The 17-year-old Shaunavon golfer turned in a dominating performance at the provincial junior men’s championship in Nipawin (July 14-16) to capture the title.
Corey finished the event with a three-under par total of 213 over the three days to post a seven shot victory over second place finisher Roman Timmerman of Saskatoon (220) Prince Albert’s Cory Selander was third with a 222 total. All three golfers earned a spot on the provincial team and will represent Saskatchewan at the Canadian championships in Niagra Falls, Ont. later this month.
It was Corey’s first provincial title. It is also believed to be the community’s first provincial golf title of any kind.
“It was incredible – a great experience,” said Corey after returning home.
“It was also a little surreal – it’s really just starting to sink in now,” he added.
Corey led the tournament from start to finish and posted the low scores on both the first (70) and second day (72) of the event. He finished things off with another strong round, 71, on the final day.
“I just played without nerves,” he stated. “I just tried to go out and make birdies and settle for pars. I played my own game and didn’t worry too much about what anyone else was doing.”
Corey had already qualified for the national championships after earning a sixth place finish at the CN Future Links Prairie Championship at Shilo, Manitoba in June.
But now, after winning the provincial championship, he will have his trip paid for as a member of the Saskatchewan junior men’s team.
Corey entered the final round of the provincial tournament with a three shot lead over Tyrin Foley from Bengough.
Although Foley ultimately finished the event in fourth place overall, he actually provided the biggest obstacle to Corey’s provincial title aspirations.
Corey started his final round with a birdie on the opening hole and followed that up with another birdie on the third hole.
However, he hooked his tee shot into the trees on the fourth hole and eventually made a double bogey. A birdie by Foley on the same hole narrowed the gap between first and second to just one shot.
Corey restored his advantage with back-to-back birdies on the sixth and seventh holes, and just missed another birdie chance on the eighth.

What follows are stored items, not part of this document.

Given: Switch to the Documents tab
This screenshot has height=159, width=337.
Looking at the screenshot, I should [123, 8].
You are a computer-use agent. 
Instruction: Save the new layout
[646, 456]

He finished the front nine with four birdies and posted a 2 under score of 34. That left him with a four shot cushion at the turn and no one ever got any closer from that point.

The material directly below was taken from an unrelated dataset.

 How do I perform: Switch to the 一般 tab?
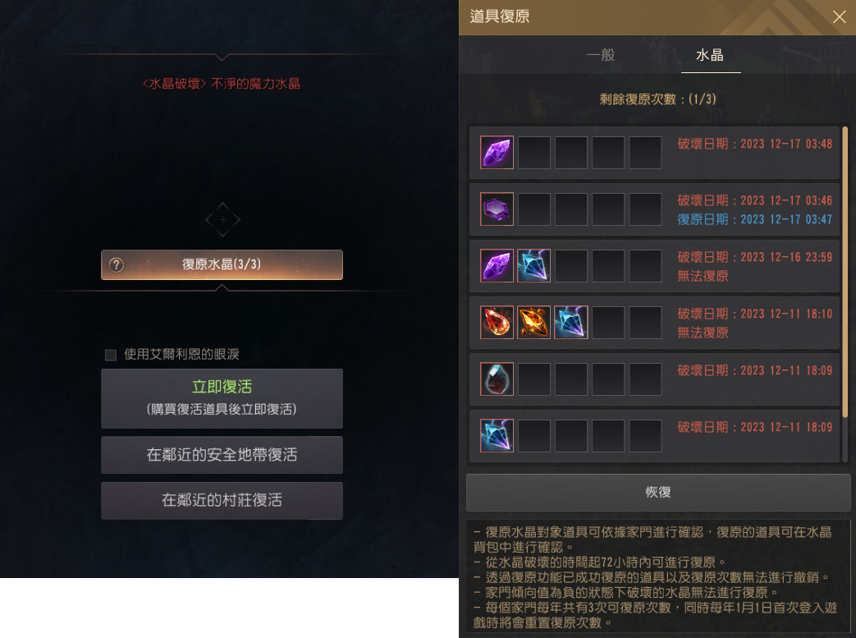coord(601,55)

Foley, meanwhile, struggled on the backside, shooting 8 over par (44), including a triple bogey on the 16th and a double bogey on the 18th.
In fact, by the time Corey got to the 18th tee box he had a seven shot lead.
He played his approach shot on the last hole to about 25 feet from the cup, then promptly blasted his first putt more than 12 feet past the hole.
“I think I just had so much adrenaline pumping at that point that I just hit it too hard,” he said of his three-putt bogey on the final hole.
“I stayed aggressive on the back nine, even though I probably shouldn’t have been that aggressive,” laughed Corey. “But I was just swinging really well all week. I didn’t feel like I could miss.”
“And I felt like I had a chance to make every putt.”
Corey established himself early on as a tournament favourite. His solid ball striking was a real advantage on the tight fairways and tree-lined holes at Nipawin.
Corey also entered this year’s championships with a different approach from past events.
“I think because I already had a place at nationals I just wanted to win,” he stated. “I wasn’t just hoping to get a spot on the team.”
Corey is off this week to the provincial men’s championships in Prince Albert.
He will fly out of Saskatoon this Saturday with his junior teammates for the national tournament. The group will play two or three practice rounds before the start of the Canadian junior championships on Tuesday, July 29.
Corey also qualified for the national championships in Nova Scotia in 2012 after finishing fifth at provincials that year.
Corey, who is coached by Swift Current professional Jeff Chambers, played in his first provincial junior championships in 2010. Then just 13 years old, Chambers spotted the promising youngster on the driving range at the Rock Creek Golf Club during a teaching clinic.
Corey extended his sincere appreciation to everyone in the area for their support.
“I really want to thank everyone for all the support I’ve received,” he stated. “I really appreciate all the people who have been behind me and I will do my best (at nationals).”
“Hopefully, I can play well and we’ll see where that takes me.”
Corey wasn’t the only local golfer to enjoy a strong performance at the Saskatchewan junior championships.
Kirk Humphrey of Eastend also played extremely well at the tournament. He opened the event with scores of 75 and 78, which placed him seventh overall heading to the final round.
However, a couple of bad holes on the third day, including back-to-back double bogeys on the seventh and eight holes and a triple on the 14th, pushed his final tally to an 85. He finished in a tie for 18th.
Kirk, who is 16 years old, was playing in just his second provincial championships.
Hannah MacNeil of the Rock Creek Golf Club in Shaunavon, meanwhile, was playing in her first big tournament of any kind. The 15-year-old finished in sixth place overall in the junior women’s division after posting scores of 107, 96 and 105.